日迫山西,明榆一回到府就看见父亲坐在院子里喝闷酒。
“过来陪为父说说话。”明忠喝地微微熏醉。
明榆打开包着桂花糕的油纸,递给明忠,“大夫说了您伤还没好,不能饮酒。”她观察着父亲每一个细微的表情,心里没底,紧张到不停地吞咽口水。
“果酒而已,不是烈酒不打紧。”明忠尝了一口桂花糕,连连称赞,“真不错,那家糕点铺子也算是百年老字号了。”
明榆有些意外,父亲居然没有质问她,难道他还不知?
“我……”明榆想解释。
明忠抬手让她别说,“你长大了,想做什么不必再告诉为父了。”
明忠又灌了口酒,“之前为父认为萧蔚川是阿榆的良配,他也是为父看着长大的。为父信任他,甚至在阿榆察觉到了他的端倪,为父仍觉得他行事有分寸。”

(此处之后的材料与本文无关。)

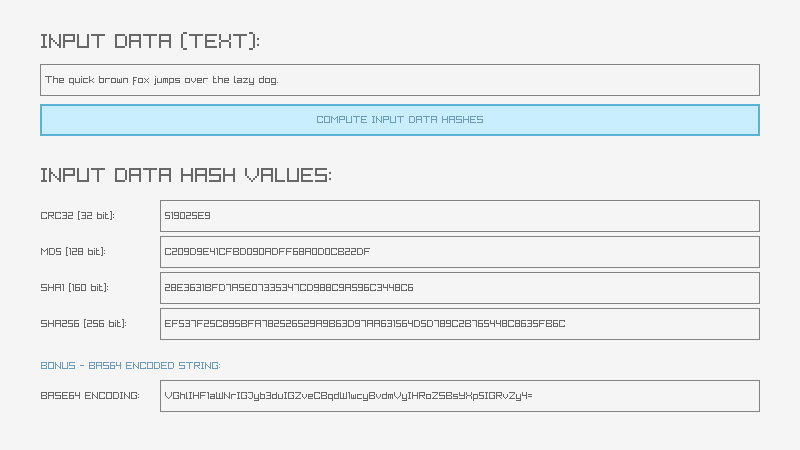The height and width of the screenshot is (450, 800).
Task: Click the 'SHA1 (160 bit):' label
Action: [x=74, y=288]
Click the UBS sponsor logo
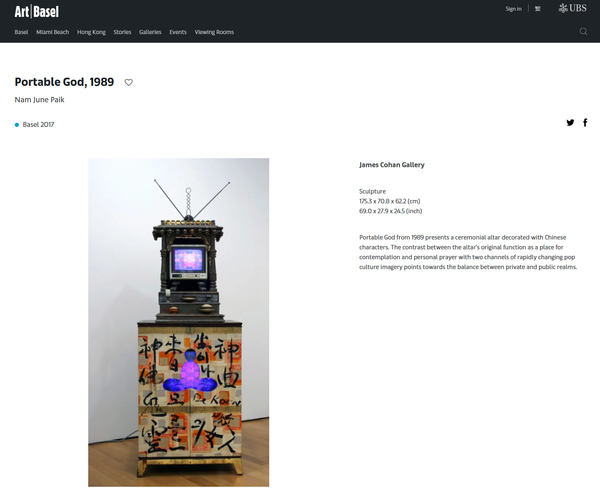The image size is (600, 502). [x=573, y=9]
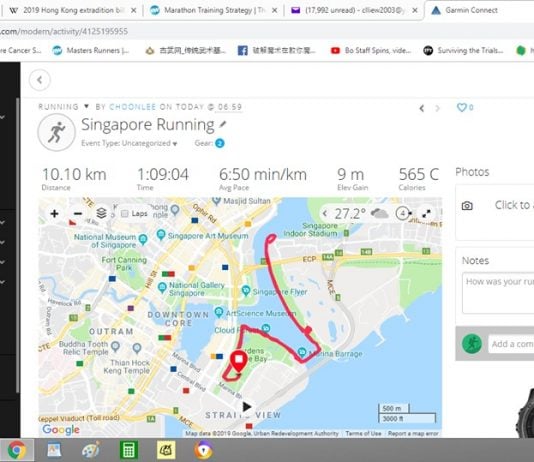This screenshot has height=462, width=534.
Task: Edit the activity name via the pencil icon
Action: click(x=223, y=124)
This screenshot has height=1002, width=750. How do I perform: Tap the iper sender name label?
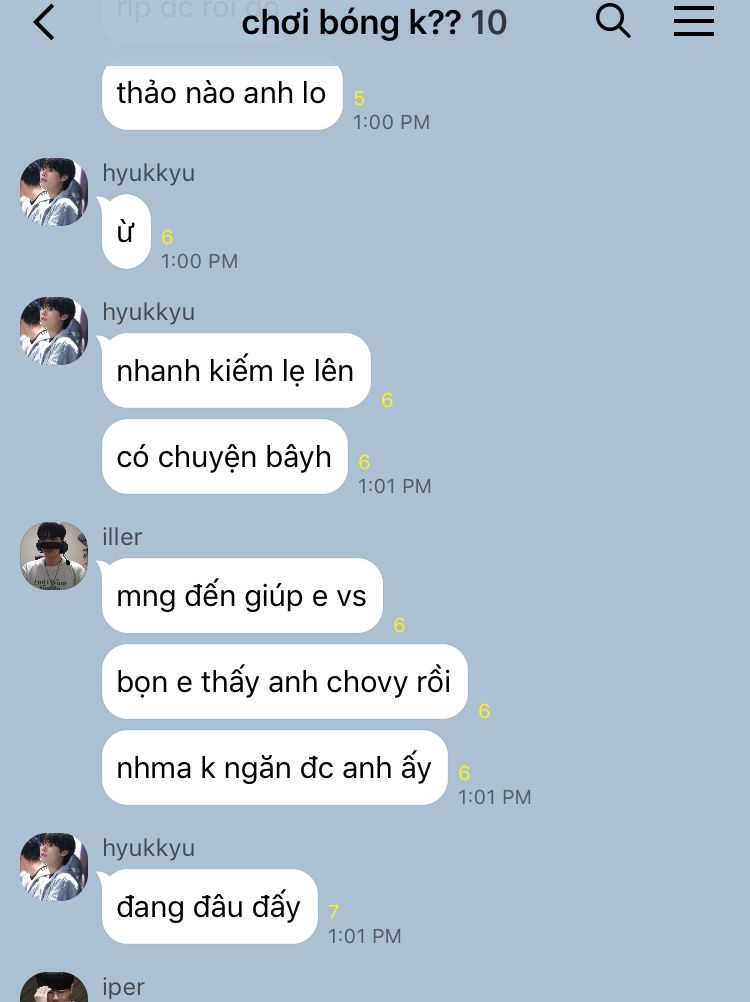[x=123, y=987]
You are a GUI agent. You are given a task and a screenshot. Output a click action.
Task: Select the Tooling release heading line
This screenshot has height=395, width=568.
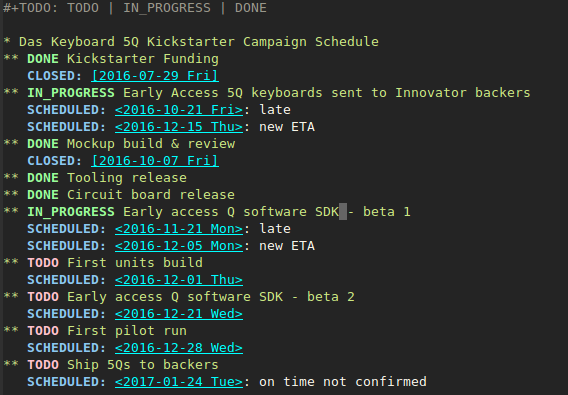tap(95, 178)
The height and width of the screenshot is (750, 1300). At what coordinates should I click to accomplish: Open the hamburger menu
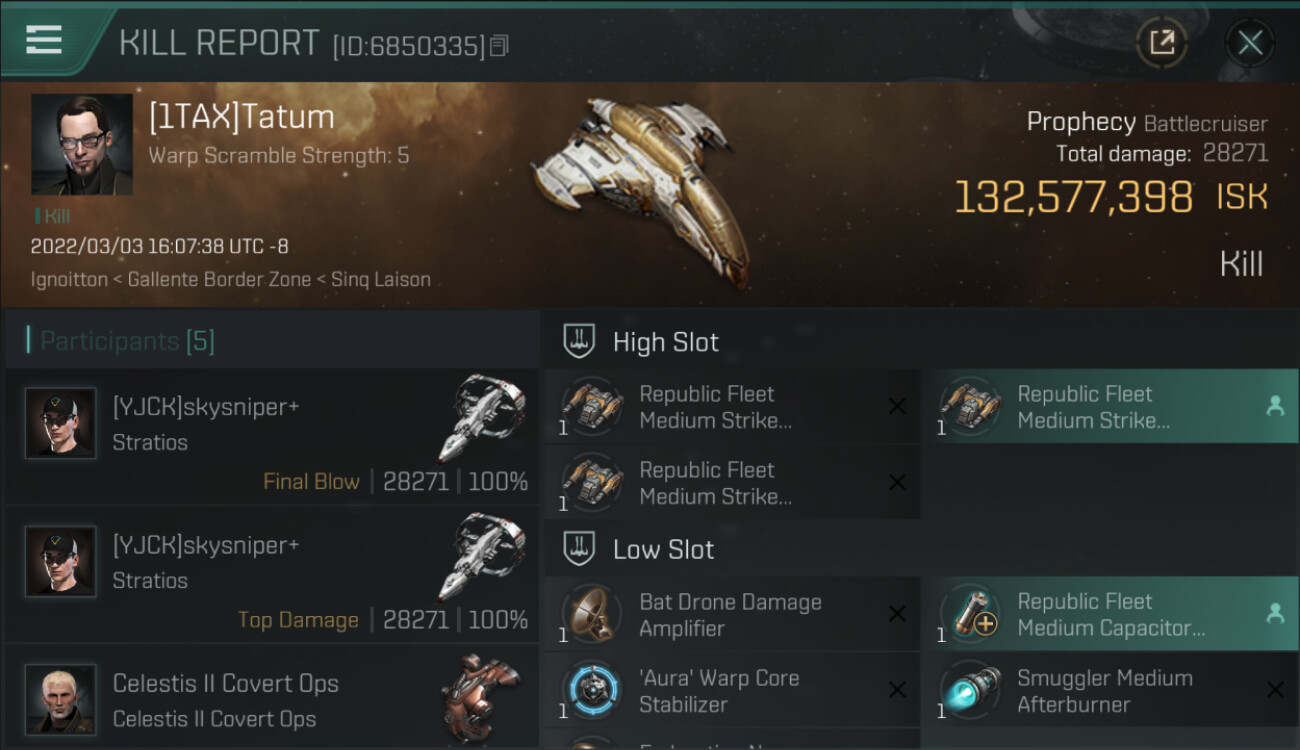click(44, 40)
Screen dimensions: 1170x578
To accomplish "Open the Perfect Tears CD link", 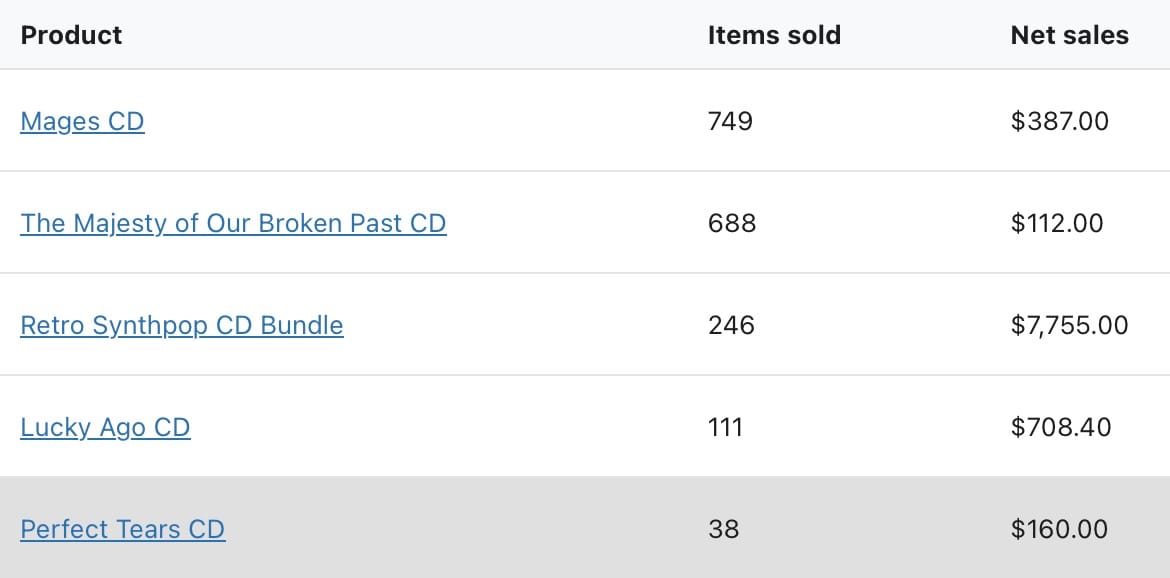I will pyautogui.click(x=122, y=529).
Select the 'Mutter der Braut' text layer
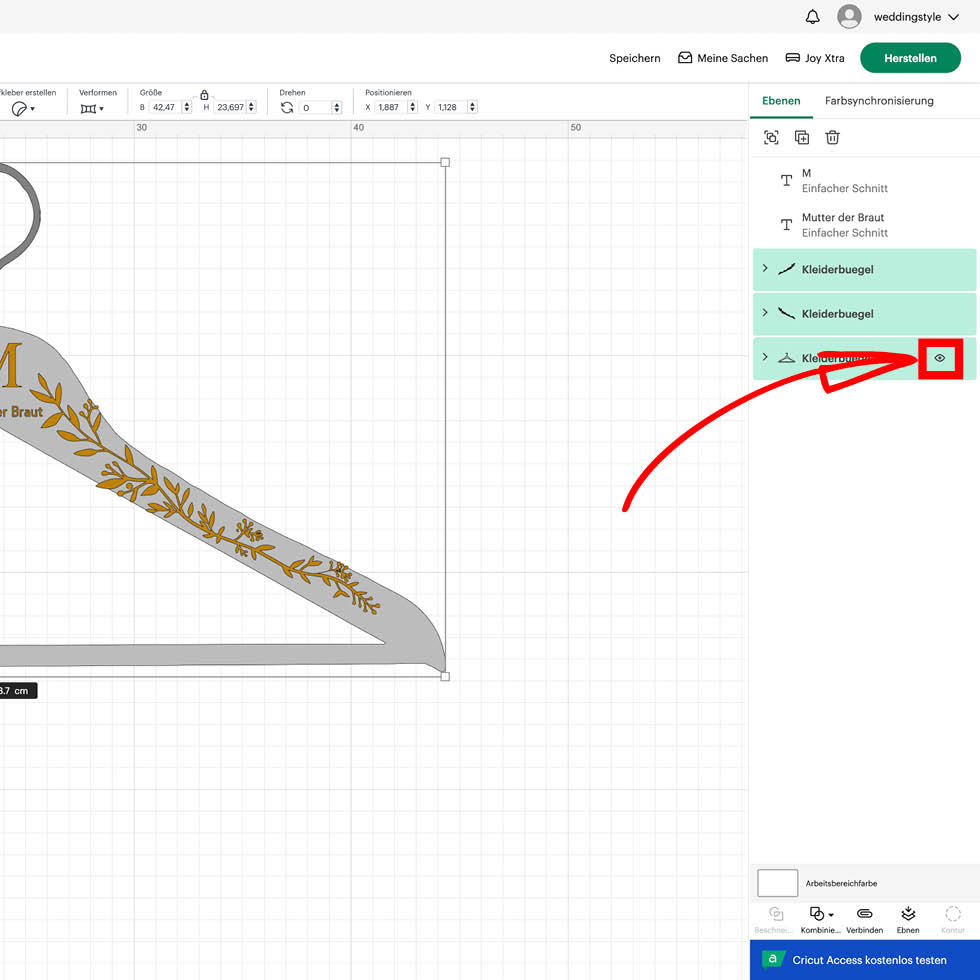The width and height of the screenshot is (980, 980). coord(843,225)
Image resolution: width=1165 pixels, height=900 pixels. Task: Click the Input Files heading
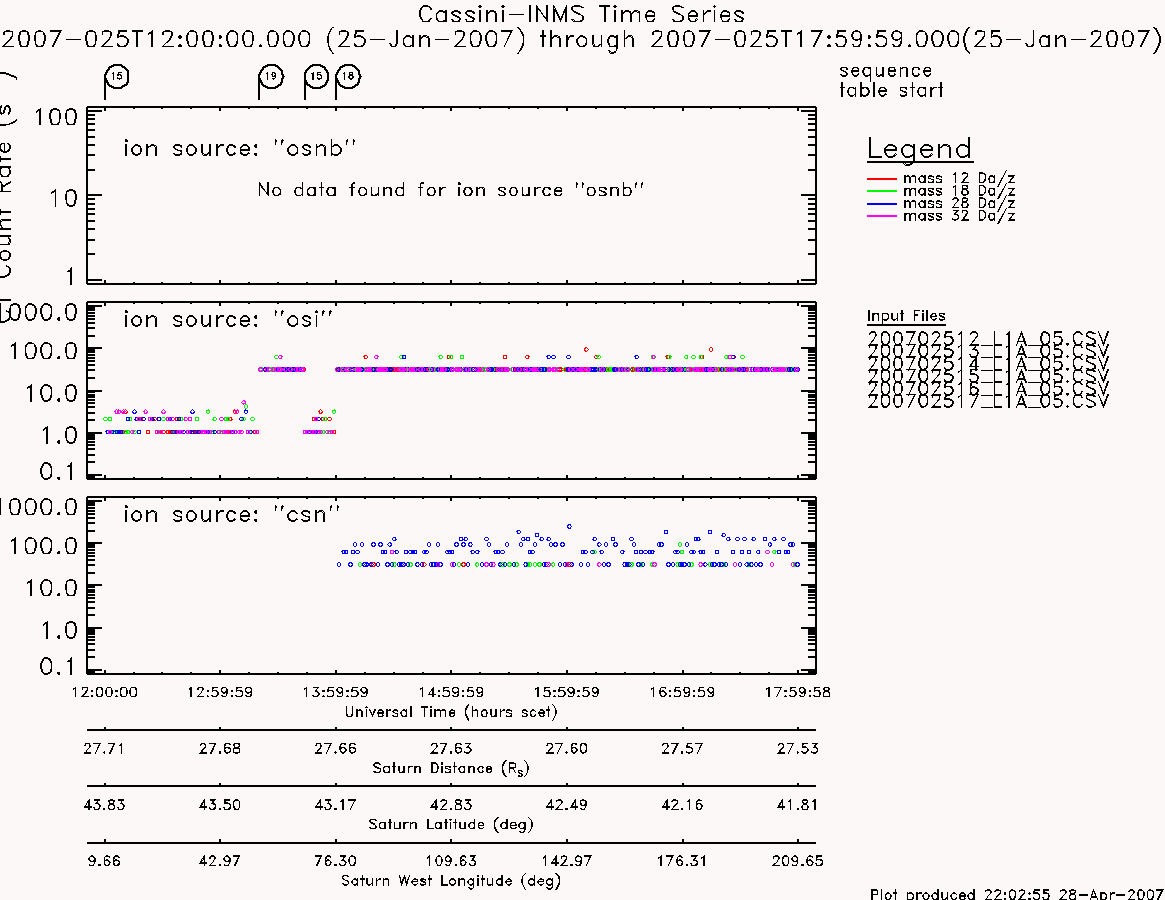(x=906, y=316)
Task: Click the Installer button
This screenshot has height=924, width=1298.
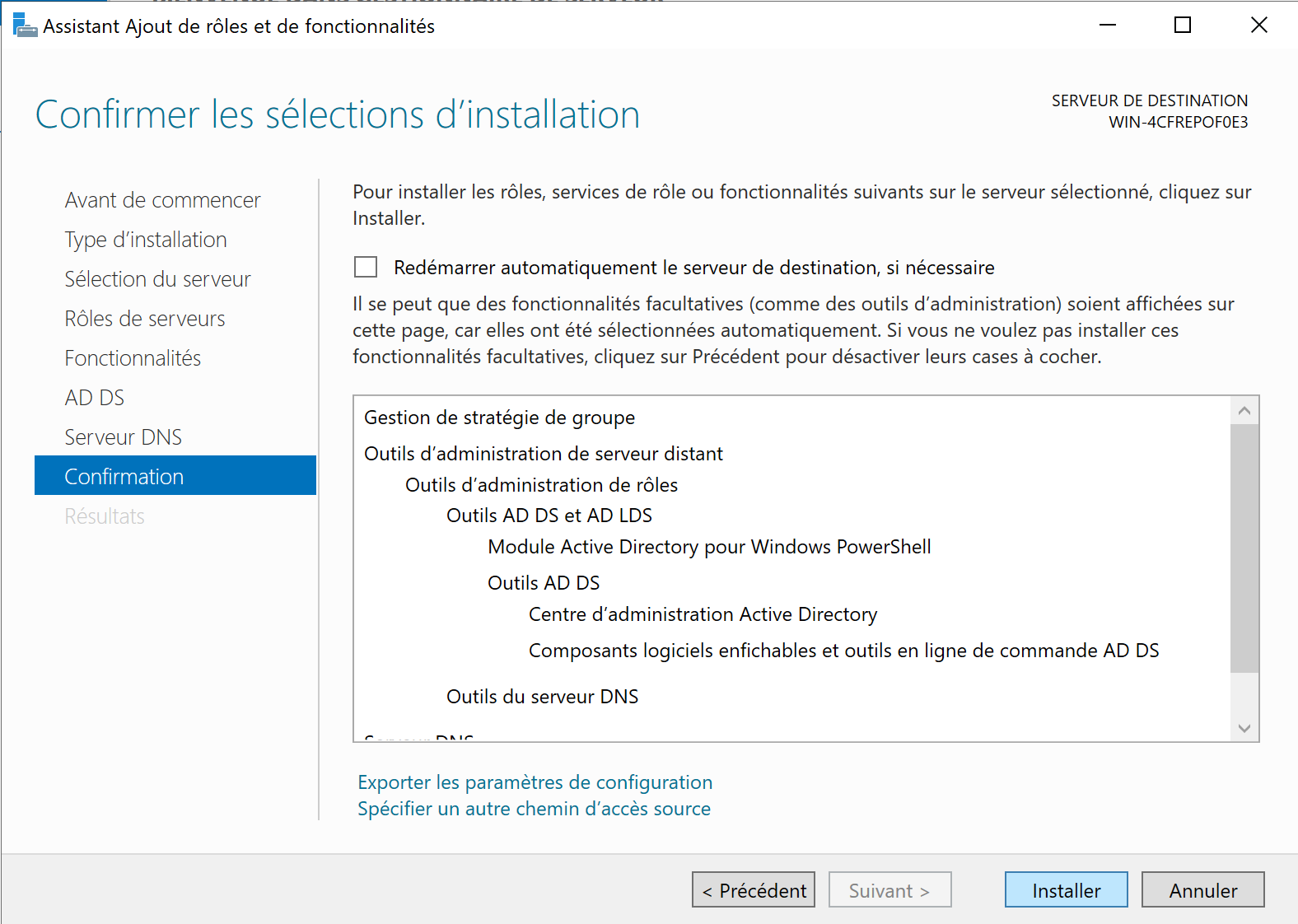Action: [x=1066, y=890]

原来那晚自己说的话,父亲不是喝醉没听见,而是希望自己选择相信二殿下……
酒壶里空了,明忠倒了两滴下来,晃了晃酒壶,还有点意犹未尽。
明榆怕再喝下去会出事,就让明忠多吃点桂花糕。
“但闻宴此人来历不简单。”明忠此刻醉意消减了不少,难得的清醒。
“您为什么总是带着偏见看闻宴呢?他对我很好,对您也很尽心。”
明忠:“阿榆若是想和他在一起,他至少得知根知底罢。”
这是……松口了?
刹那间,明榆愣住了,她甚至不敢相信自己听到了什么。
可接下来明忠语气强硬道:“他必须入赘明家,待在明府里,否则还不知道会把你拐到哪里。”
“您……怎么突然……”明榆还未回过神,喃喃道。